- The Washington Times - Tuesday, May 2, 2000

Residents got the chance to voice opinions about a possible ban on pit bulls in the District of Columbia.

Dozens of dog owners, animal-control officers, breeders and victims of pit bull attacks testified yesterday at a public hearing before the D.C. Council.

While ban supporters point to pit bulls' innate aggression and the frequent use of pit bulls in dog fighting, opponents counter that enforcing a ban on the dogs would be difficult, and that a ban wouldn't address the real issue of owners' responsibility.

"Our community has an abundance of pit bulls," said Robin Ijames, of the Advisory Neighborhood Commission in Ward 8. "The majority of them are used for the wrong reasons.

"These dogs are used for sport in our community just like a cockfight."

The animals, also used to protect drug dealers' money and contraband in her neighborhood, are often chained on the street, which causes fear for residents, she said.

"We haven't revised our animal-cruelty laws since 1890. This [legislation] is about people that abuse animals," said council member Jim Graham, Ward 1 Democrat, who introduced the legislation last November. The bill would ban the breeding, sale or ownership of four breeds: American Staffordshire terriers, pit bull terriers, the American bulldog and the Staffordshire bull terrier. Mixed-breed dogs that physically resemble any of those breeds also would be banned, though pit bulls already in the District could stay.

Most opponents of the ban lobbied for increased awareness about the breeds, claiming that while some owners train them to fight or be aggressive, that does not mean the dogs are inherently mean.

"As intelligent individuals, we need to say there is a problem in the District," said Tyrone Brown. "But it's not the dog. It's the owner."

Attacks by pit bulls have resulted in injuries and deaths. D.C. Firefighter Costello N. "Colonel" Robinson, 64, died at Washington Hospital Center in July while awaiting knee surgery for a torn ligament sustained warding off a pit bull while responding to a smoke call in Northwest. The firefighter did not suffer any dog bites but fell during the attack.

"My husband was a member of the Fire Department for 36 years," said the firefighter's widow, Shirley Robinson. "His injuries were a result of the dog attacking him."

Mrs. Robinson relived her last conversations with her husband when she asked the council to ban pit bulls yesterday.

"My husband was attacked at least twice. He said he hit the dog in the head … the dog fell back. The second time, the dog lunged for his throat.

"Something should be done so we're able to walk the street without fear."

Extracted records -
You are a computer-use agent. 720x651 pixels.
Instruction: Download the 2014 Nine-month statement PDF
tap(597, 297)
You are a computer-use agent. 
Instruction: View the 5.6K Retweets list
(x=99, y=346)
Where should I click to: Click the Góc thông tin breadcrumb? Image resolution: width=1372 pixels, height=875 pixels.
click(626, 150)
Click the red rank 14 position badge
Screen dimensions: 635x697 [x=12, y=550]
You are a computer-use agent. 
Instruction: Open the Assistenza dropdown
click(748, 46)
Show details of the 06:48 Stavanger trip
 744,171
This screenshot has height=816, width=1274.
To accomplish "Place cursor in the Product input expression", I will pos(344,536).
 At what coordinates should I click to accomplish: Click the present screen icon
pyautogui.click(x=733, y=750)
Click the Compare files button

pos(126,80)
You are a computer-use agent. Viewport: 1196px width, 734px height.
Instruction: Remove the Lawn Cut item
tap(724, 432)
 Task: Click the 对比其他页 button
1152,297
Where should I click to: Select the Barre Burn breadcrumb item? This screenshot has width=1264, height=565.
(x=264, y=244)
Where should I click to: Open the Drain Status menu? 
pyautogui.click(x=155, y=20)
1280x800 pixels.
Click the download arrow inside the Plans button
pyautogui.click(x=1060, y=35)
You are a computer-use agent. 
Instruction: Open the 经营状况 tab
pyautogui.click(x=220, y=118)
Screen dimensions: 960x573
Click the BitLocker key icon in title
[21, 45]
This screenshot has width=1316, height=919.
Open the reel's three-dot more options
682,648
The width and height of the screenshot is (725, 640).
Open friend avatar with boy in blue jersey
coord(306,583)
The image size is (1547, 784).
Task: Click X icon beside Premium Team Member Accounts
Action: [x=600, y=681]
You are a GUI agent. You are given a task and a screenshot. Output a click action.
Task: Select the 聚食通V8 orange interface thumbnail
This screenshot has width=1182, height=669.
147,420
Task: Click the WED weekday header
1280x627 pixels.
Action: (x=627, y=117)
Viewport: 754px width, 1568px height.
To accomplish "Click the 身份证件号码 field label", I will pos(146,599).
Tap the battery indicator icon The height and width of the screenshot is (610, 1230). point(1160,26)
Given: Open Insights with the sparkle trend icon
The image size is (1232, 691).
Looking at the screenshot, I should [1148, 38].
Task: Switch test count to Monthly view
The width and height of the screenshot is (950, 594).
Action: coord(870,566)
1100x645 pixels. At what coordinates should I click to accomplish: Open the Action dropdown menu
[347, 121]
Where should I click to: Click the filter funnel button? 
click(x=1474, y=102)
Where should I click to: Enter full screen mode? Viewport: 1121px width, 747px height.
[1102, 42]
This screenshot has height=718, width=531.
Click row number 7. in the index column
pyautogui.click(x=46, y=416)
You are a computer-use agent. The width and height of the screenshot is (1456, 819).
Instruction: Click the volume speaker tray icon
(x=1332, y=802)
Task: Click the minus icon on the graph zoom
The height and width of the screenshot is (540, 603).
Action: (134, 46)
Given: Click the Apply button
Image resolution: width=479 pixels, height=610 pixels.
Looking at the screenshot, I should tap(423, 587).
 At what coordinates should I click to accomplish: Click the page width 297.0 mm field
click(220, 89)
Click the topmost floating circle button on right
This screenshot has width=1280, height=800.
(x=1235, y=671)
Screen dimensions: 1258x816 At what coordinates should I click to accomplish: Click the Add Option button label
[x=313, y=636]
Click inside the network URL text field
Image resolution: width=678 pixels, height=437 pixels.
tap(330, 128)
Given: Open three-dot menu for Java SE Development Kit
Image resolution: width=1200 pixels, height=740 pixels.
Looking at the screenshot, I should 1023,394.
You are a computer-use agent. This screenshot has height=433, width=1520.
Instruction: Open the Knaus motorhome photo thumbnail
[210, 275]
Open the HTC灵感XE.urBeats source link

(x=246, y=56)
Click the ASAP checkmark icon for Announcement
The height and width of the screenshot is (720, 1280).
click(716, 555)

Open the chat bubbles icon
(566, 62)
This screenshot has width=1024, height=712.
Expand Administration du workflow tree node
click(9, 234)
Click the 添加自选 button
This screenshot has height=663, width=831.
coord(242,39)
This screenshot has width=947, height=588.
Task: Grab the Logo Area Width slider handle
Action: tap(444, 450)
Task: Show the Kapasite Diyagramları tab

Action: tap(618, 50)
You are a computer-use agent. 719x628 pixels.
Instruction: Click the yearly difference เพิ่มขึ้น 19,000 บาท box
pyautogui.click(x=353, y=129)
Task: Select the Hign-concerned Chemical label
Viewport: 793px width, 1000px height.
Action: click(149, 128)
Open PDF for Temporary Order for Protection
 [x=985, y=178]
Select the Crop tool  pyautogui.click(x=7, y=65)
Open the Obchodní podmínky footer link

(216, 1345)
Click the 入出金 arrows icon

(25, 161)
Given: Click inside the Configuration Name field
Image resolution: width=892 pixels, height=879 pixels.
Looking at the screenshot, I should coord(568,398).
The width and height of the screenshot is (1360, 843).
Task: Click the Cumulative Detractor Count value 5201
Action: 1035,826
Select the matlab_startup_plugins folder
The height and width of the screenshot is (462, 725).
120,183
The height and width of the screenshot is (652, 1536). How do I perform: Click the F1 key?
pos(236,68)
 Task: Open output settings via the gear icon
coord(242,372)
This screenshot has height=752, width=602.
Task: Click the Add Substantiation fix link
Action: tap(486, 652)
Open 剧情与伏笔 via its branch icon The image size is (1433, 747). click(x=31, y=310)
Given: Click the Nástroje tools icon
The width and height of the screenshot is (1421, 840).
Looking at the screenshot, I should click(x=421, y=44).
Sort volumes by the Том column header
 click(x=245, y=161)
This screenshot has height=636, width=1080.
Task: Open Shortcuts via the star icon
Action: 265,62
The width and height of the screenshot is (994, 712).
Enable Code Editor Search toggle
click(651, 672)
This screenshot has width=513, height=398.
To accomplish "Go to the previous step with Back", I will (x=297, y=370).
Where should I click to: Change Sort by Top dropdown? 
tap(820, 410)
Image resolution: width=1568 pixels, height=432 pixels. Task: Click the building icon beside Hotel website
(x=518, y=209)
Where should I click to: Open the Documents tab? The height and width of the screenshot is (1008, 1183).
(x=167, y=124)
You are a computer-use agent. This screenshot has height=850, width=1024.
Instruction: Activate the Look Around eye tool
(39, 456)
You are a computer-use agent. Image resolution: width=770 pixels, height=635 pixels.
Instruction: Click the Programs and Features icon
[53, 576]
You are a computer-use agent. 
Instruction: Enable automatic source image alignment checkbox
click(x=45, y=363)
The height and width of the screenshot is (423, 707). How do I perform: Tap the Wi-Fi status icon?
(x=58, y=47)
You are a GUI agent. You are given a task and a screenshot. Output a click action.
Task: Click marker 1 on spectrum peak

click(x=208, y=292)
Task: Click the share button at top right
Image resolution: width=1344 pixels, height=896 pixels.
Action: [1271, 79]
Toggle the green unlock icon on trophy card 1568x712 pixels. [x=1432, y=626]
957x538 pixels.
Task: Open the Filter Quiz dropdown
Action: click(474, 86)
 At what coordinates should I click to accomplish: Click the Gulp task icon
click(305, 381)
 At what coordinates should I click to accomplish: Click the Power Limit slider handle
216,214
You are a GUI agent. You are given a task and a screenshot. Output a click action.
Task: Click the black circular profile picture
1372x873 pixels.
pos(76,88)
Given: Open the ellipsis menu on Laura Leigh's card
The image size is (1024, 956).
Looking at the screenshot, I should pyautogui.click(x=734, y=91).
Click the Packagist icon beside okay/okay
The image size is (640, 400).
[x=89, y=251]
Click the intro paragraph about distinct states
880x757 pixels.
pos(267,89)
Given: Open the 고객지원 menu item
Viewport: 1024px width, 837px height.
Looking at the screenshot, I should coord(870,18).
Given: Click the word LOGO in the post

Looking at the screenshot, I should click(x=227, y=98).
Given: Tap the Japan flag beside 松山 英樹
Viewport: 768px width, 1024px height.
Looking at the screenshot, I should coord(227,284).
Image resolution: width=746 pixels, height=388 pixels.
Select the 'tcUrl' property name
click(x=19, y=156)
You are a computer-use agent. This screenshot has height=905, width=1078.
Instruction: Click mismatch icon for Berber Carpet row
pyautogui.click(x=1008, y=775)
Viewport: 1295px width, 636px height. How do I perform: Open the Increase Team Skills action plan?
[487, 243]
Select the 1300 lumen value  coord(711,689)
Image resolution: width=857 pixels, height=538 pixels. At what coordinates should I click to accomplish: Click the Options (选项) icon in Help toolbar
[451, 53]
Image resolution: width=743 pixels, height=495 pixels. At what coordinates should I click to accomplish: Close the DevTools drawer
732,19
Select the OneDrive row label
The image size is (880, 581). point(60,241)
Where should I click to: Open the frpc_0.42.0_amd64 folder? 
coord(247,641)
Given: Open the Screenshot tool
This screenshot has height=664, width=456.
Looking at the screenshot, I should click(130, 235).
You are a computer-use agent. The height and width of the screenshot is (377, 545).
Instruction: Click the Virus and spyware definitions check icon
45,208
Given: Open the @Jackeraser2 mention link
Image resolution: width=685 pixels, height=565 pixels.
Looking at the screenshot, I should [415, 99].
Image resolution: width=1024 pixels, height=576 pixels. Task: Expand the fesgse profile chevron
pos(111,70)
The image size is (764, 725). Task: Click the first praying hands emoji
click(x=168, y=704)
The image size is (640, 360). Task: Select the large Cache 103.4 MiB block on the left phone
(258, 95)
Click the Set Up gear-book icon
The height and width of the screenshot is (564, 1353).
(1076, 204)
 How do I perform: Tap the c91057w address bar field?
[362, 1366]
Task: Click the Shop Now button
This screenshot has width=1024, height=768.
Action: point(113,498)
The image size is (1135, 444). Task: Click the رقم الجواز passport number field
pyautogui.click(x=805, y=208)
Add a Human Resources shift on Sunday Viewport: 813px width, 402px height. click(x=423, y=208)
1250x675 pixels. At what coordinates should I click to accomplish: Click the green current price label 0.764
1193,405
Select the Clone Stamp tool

Task brief -
Extend the news article about the D.C. Council hearing on a proposed pit bull ban, starting right after its last sentence.

Exercise response -
While every state has animal-control laws that allow dangerous animals to be impounded and destroyed, most require evidence of aggressive behavior. Both Denver and Cincinnati have pit-bull bans. In Prince George's County, Md., a similar pit-bull ban took effect in February 1997.

"It seemed as though those two dogs would never stop attacking me," said Vicky Claybourne, who was attacked three months ago. "I still have open wounds I lost my ear.

"They need to be taken off the streets."

Terry Anthon breeds the dogs in Calvert County, Md., and brought three American Staffordshire terriers to Judiciary Square to show the gentle nature of the animals. He spent most of the day giving information and arguing his point to passersby.

"I can have one of these guys pick up an egg, and it won't break it," Mr. Anthon said. "[The legislation] just undermines everything that we believe in the breed." Mr. Graham also proposed legislation that would create new felony crimes of dog fighting and major animal cruelty.

"If you make it a felony, I almost guarantee that dog fighting will no longer be in the District of Columbia," Mr. Brown said.

While there was little consensus on the dog ban, Mr. Graham said yesterday's testimony made a "strong case for the felony criminal bill."

"I think the bill has accomplished an important purpose … it's good to have a discussion," Mr. Graham said. "If there is one common ground that I've found today, it is that we need to toughen our [current laws]."

Committee Chairman Sandy Allen, Ward 8 Democrat, said the committee will take more time to look into the matter; it may take until fall for the bills to reach a vote.

"I don't see it moving right away," Ms. Allen said. "Now is the time to make the calls [to council members]. Now is the time to write the letters."